New York Yankees
- Pitcher
- Born: March 2, 1999 (age 27) Chandler, Arizona, U.S.
- Bats: RightThrows: Right

MLB debut
- September 17, 2025, for the New York Mets

MLB statistics (through 2025 season)
- Win–loss record: 0–0
- Earned run average: 0.00
- Strikeouts: 0
- Stats at Baseball Reference

Teams
- New York Mets (2025);

= Dom Hamel =

American baseball player (born 1999)

Dominic Avery Hamel (born March 2, 1999) is an American professional baseball pitcher in the New York Yankees organization. He has previously played in Major League Baseball (MLB) for the New York Mets.

==Playing career==
===New York Mets===
Hamel attended Hamilton High School in Chandler, Arizona, and played college baseball at Yavapai College and Dallas Baptist University. He was drafted by the New York Mets in the third round (81st overall) of the 2021 Major League Baseball draft.

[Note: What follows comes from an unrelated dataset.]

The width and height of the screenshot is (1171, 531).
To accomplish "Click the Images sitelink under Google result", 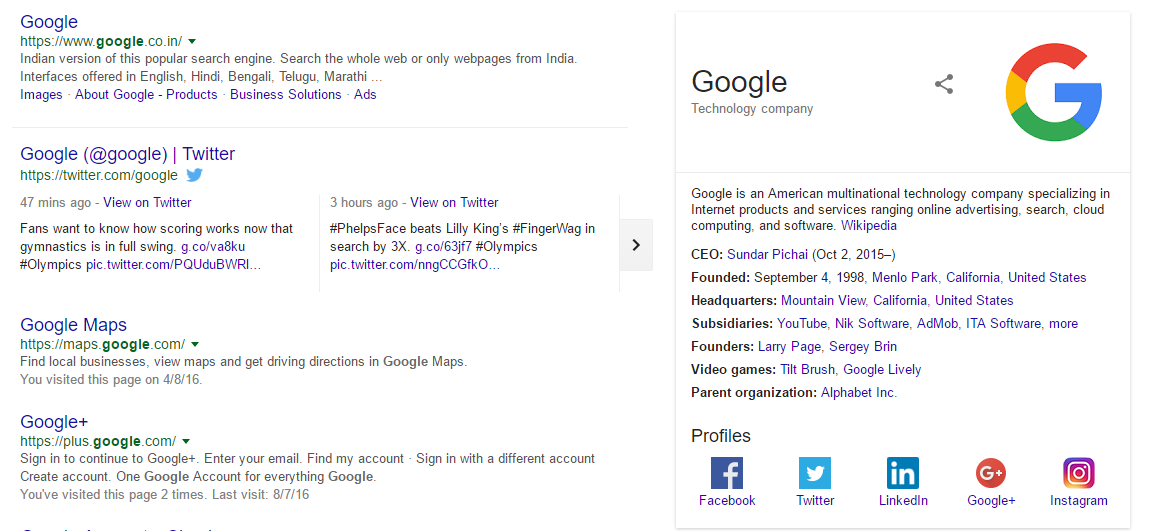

Hamel made his professional debut with the Florida Complex League Mets. He started 2022 with the St. Lucie Mets before being promoted to the Brooklyn Cyclones. In 2023, Hamel had an 8–6 record with a 3.85 ERA for the Double-A Binghamton Rumble Ponies. He led the Mets minor leagues in strikeouts (160, 7 ahead of Blade Tidwell) and was third in wins. Hamel tied for 6th in the Eastern League in wins and was second in strikeouts. He opened 2024 with the Triple-A Syracuse Mets.

Hamel made 22 appearances (eight starts) for Triple-A Syracuse to begin the 2025 season, posting a 4-5 record and 4.73 ERA with 59 strikeouts. On August 4, 2025, Hamel was selected to the 40-man roster and promoted to the major leagues for the first time. He would be sent back down to Triple-A Syracuse on August 6, briefly becoming a phantom ballplayer. Hamel was recalled for a second time to the major leagues on September 13. He made his MLB debut on September 17 against the San Diego Padres, pitching one inning and allowing three hits in a 4–7 loss. With Hamel's debut, the Mets set a new record of most pitchers ever used in one season by a major league team with 46.

===New York Yankees===
On September 20, 2025, Hamel was claimed off waivers by the Baltimore Orioles. Hamel did not appear for the organization before he was designated for assignment on September 25, when the team acquired Carson Ragsdale. On September 27, Hamel was claimed off waivers by the Texas Rangers.

On January 20, 2026, Hamel was designated for assignment by the Rangers following the signing of Jakob Junis. On January 27, Hamel was claimed off waivers by the New York Yankees. He was designated for assignment by the Yankees on February 4. Hamel cleared waivers and was sent outright to the Triple-A Scranton/Wilkes-Barre RailRiders on February 9.